Saved data entries:
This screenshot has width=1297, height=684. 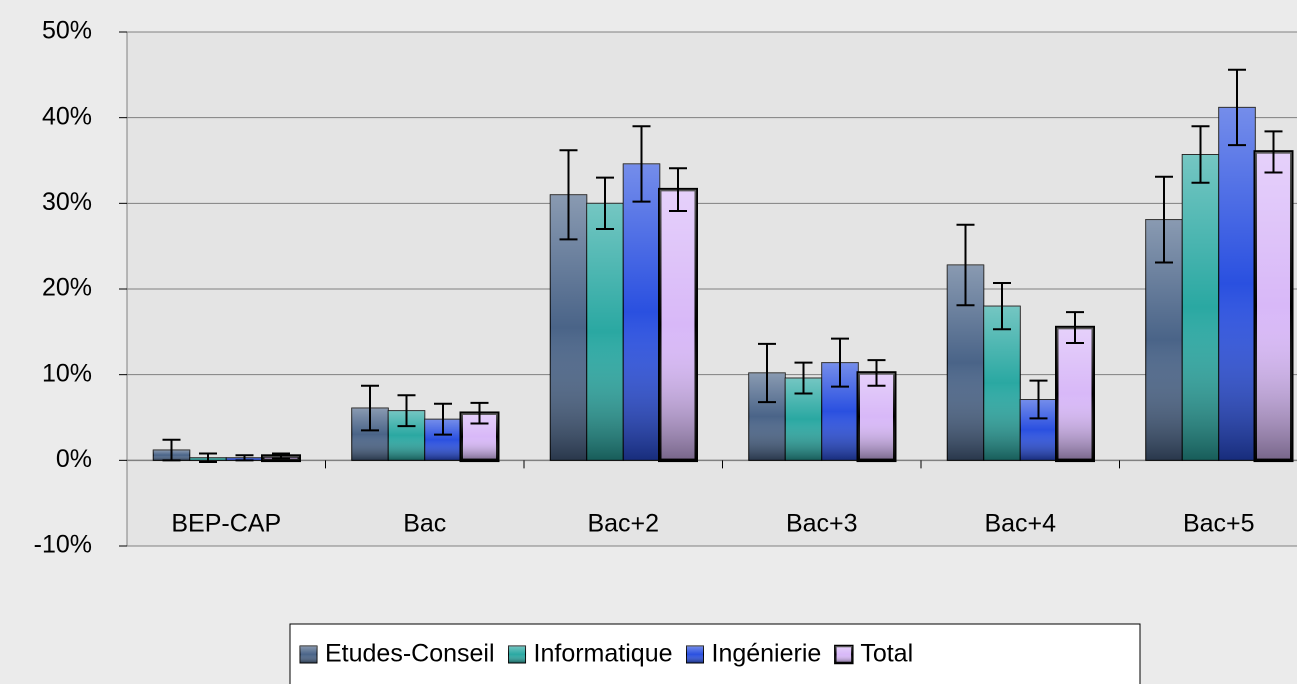 I want to click on x-tick-label: Bac, so click(x=424, y=524).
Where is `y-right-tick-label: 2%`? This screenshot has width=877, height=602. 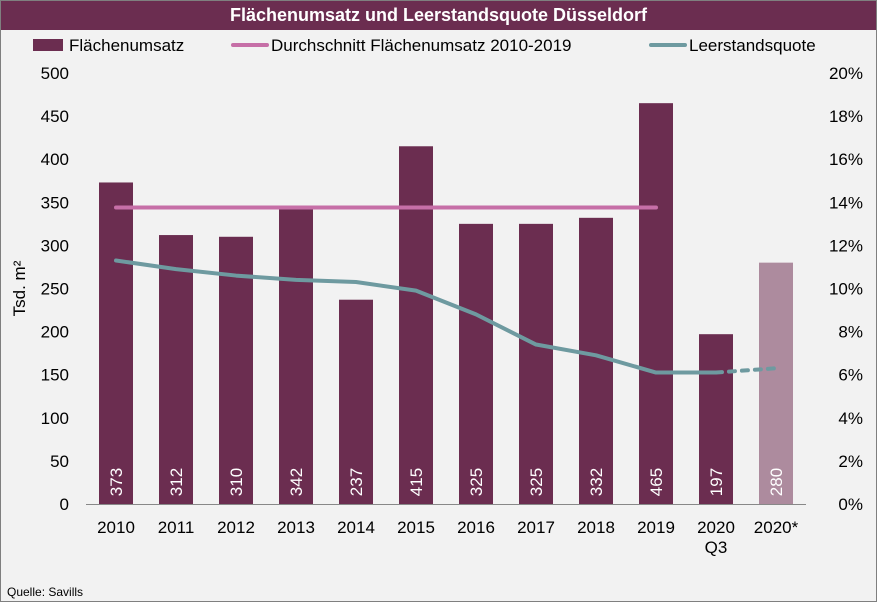
y-right-tick-label: 2% is located at coordinates (850, 462).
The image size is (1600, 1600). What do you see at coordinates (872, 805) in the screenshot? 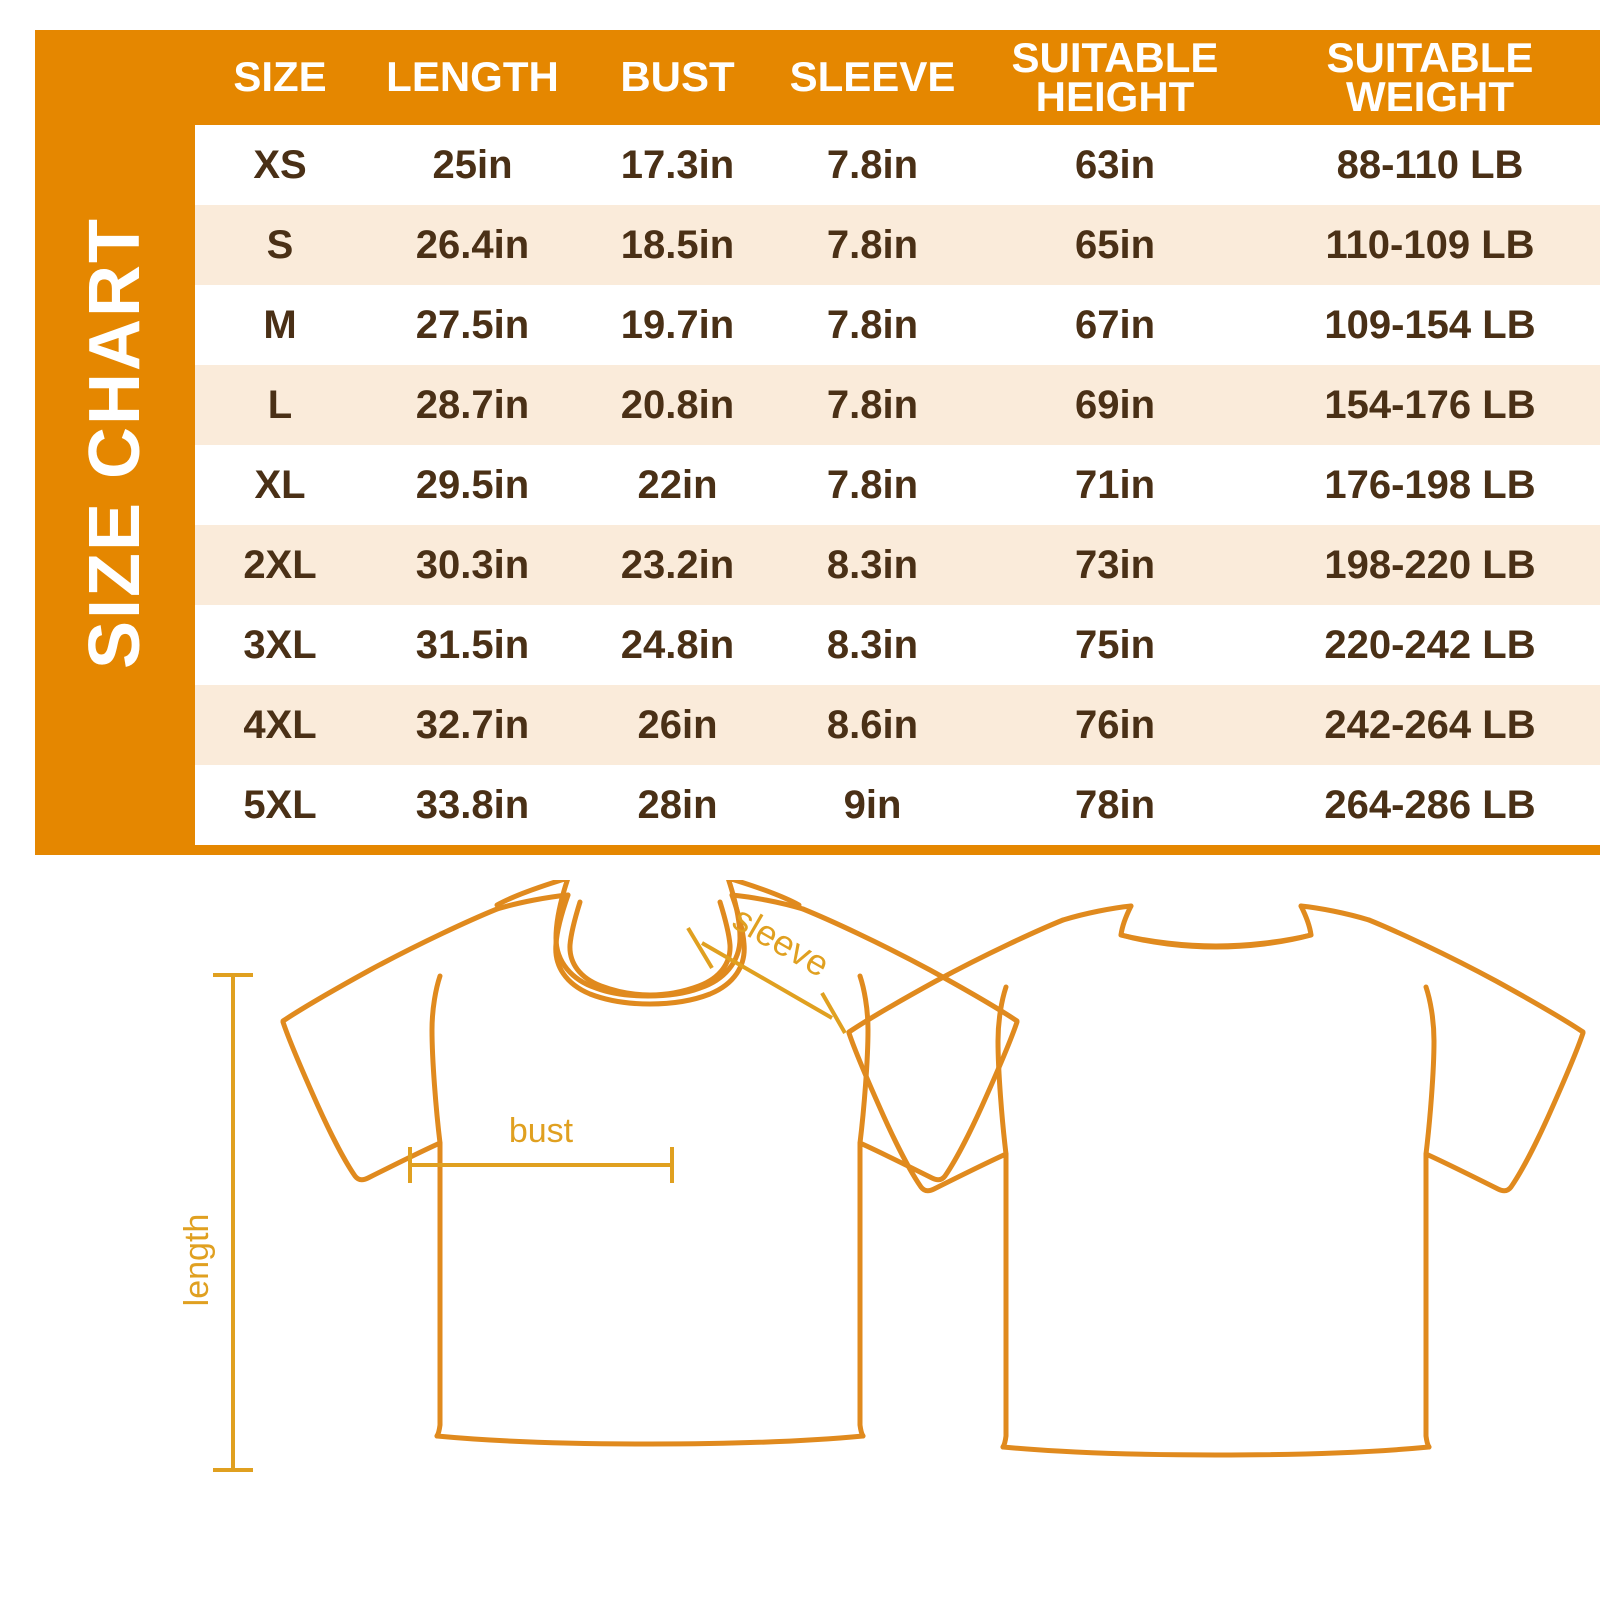
I see `cell-sleeve: 9in` at bounding box center [872, 805].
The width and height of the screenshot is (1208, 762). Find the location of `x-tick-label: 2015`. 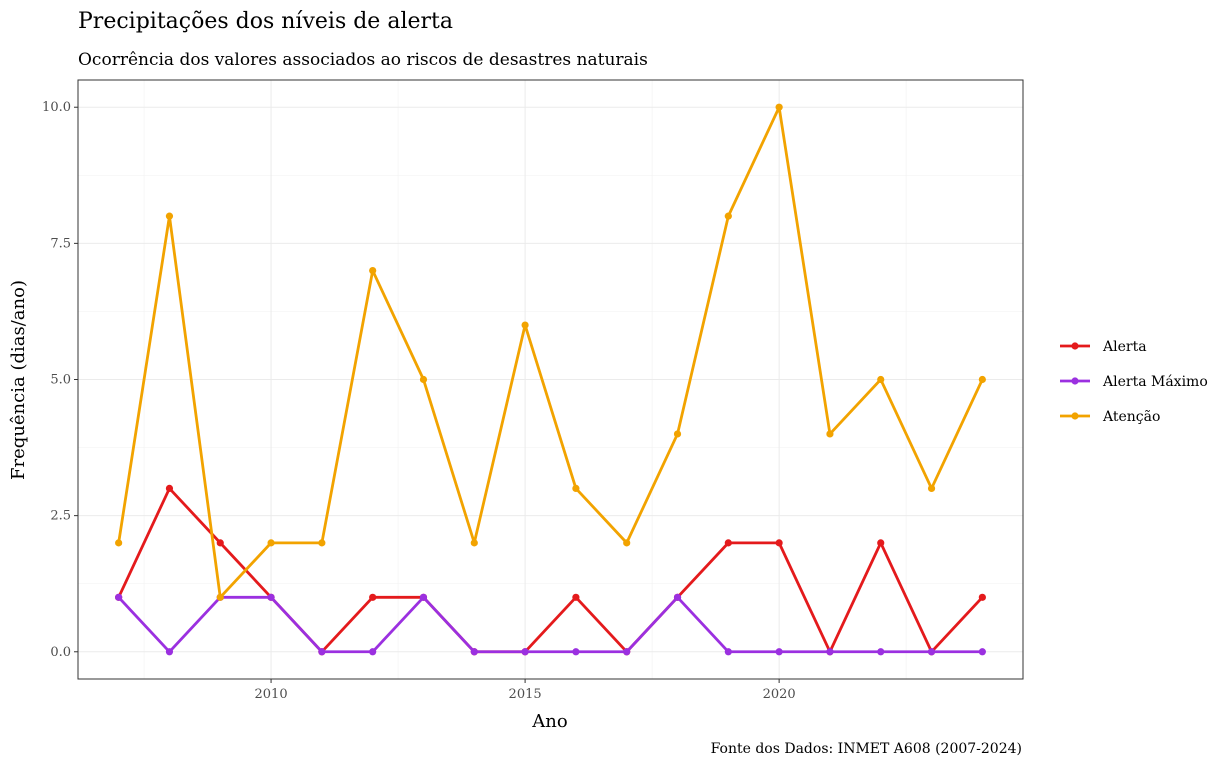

TASK DETAILS: Update the data from the line containing "has width=877, height=602." through the end of the data, swapping "screenshot" for "screen capture" and changing nothing else. Leave the pictures out.

TASK RESULT:
Where is `y-right-tick-label: 2%`? This screen capture has width=877, height=602. 
y-right-tick-label: 2% is located at coordinates (850, 462).
The image size is (1600, 1600). What do you see at coordinates (872, 805) in the screen capture? 
I see `cell-sleeve: 9in` at bounding box center [872, 805].
The width and height of the screen capture is (1208, 762). Find the location of `x-tick-label: 2015`. 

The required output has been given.